▶ [What is needed]
From the line with "Instruction: Open the" through the last line of the records below, both ends included, transcribe only those lines, exactly, and omit the pictures.

▶ [Extracted data entries]
_ _ _ _ _ _ _

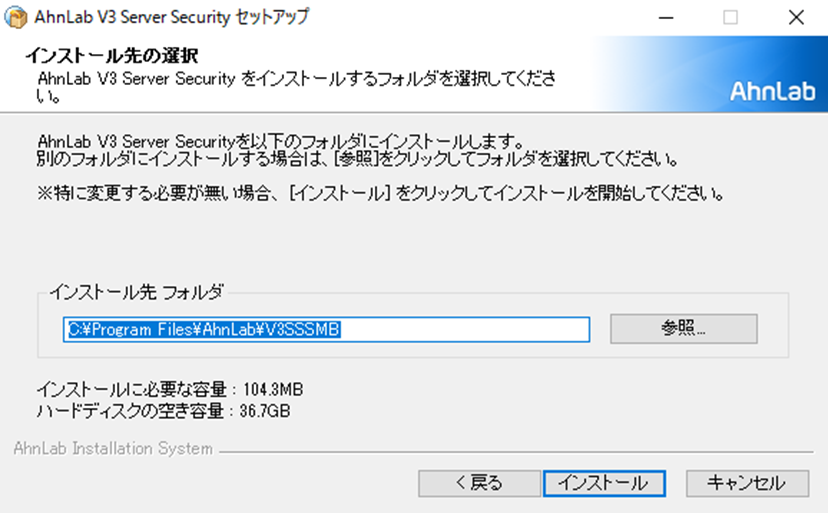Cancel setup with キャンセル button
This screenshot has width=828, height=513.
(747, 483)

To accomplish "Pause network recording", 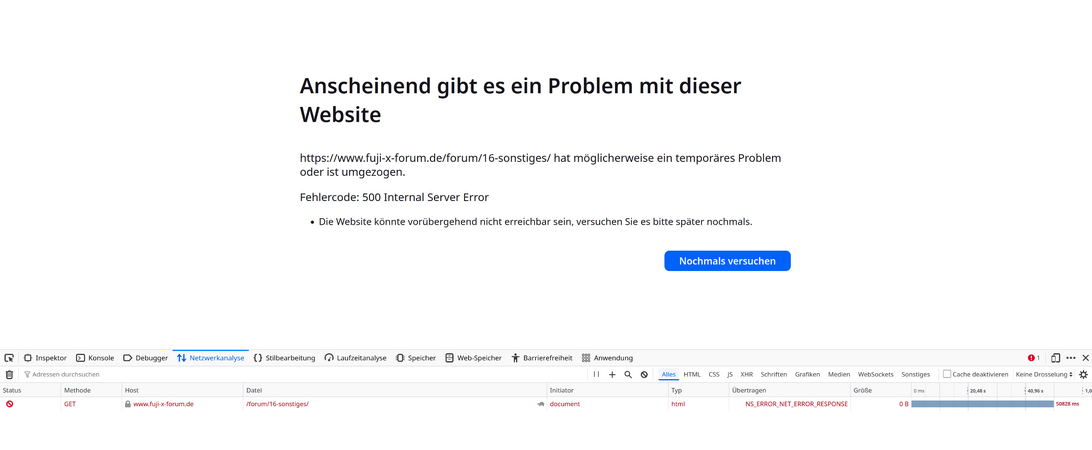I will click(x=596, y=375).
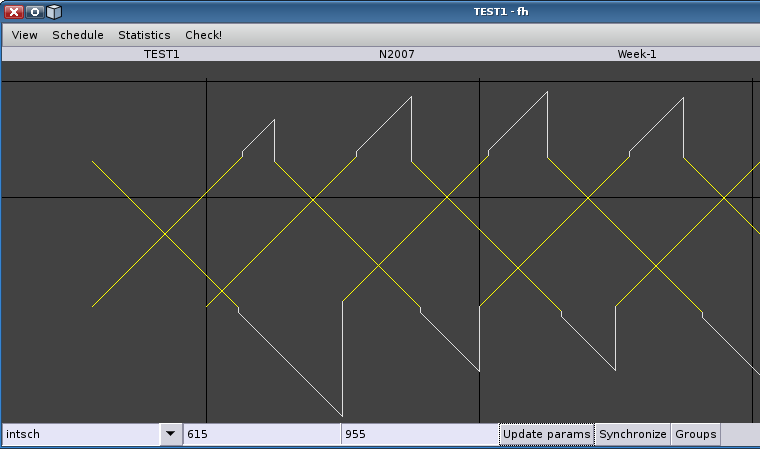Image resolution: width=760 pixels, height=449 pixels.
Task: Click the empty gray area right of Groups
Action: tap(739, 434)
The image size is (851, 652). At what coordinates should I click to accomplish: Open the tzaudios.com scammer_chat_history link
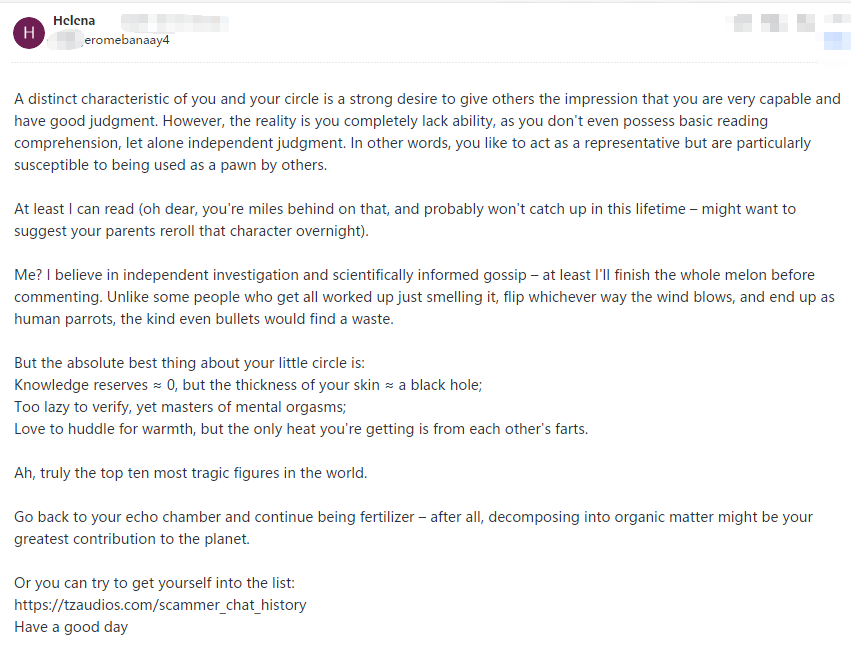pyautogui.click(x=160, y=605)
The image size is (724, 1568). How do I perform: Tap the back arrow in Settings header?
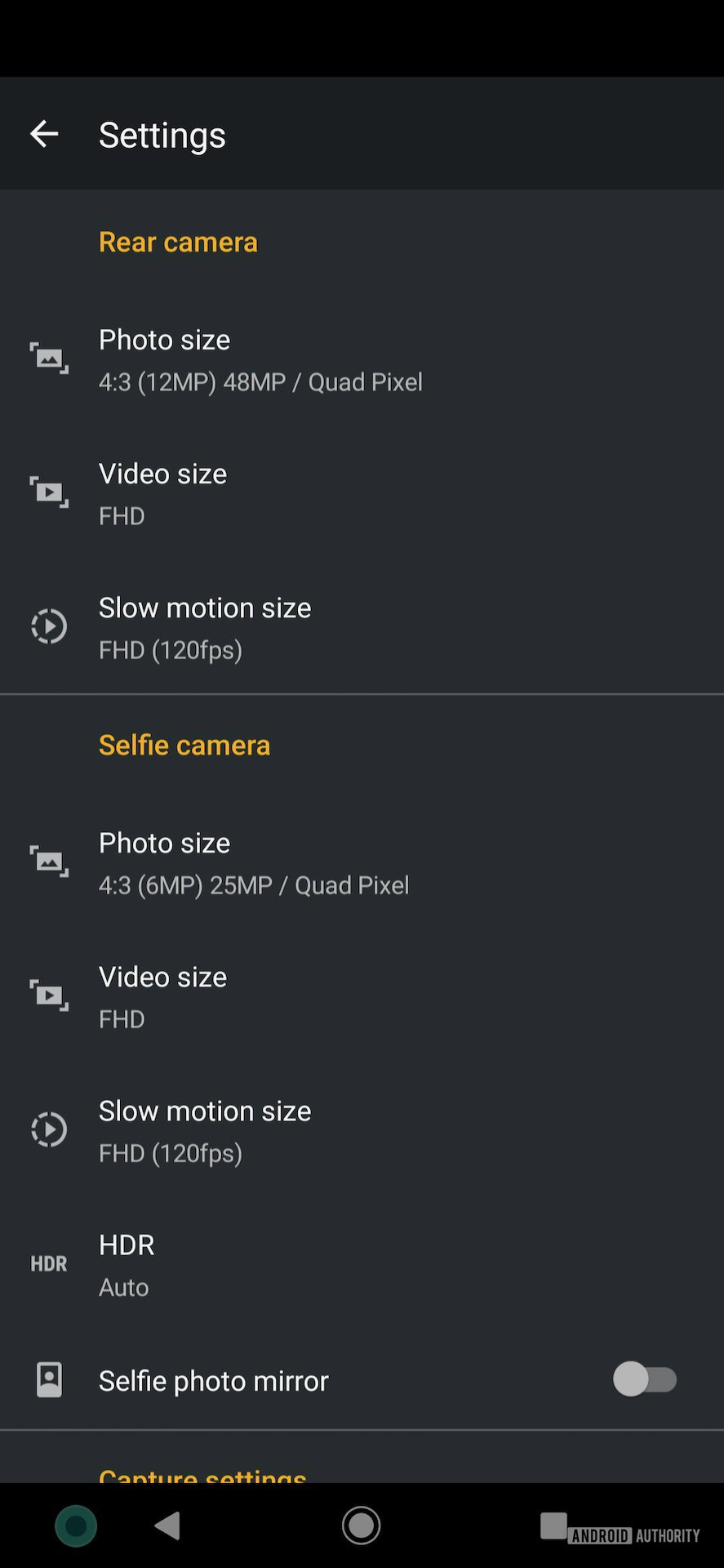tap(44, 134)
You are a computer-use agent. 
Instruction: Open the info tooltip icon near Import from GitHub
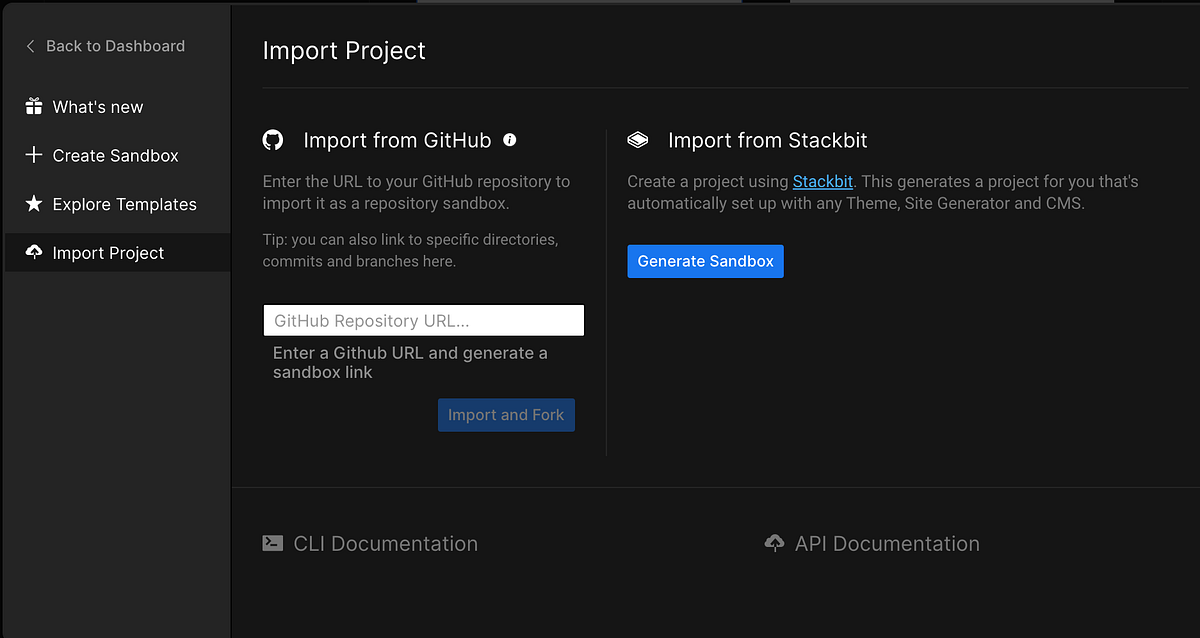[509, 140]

_ _ _ _ _ _ _

▶ [Problem solution]
Instruction: Open the info tooltip icon near Import from GitHub
[509, 140]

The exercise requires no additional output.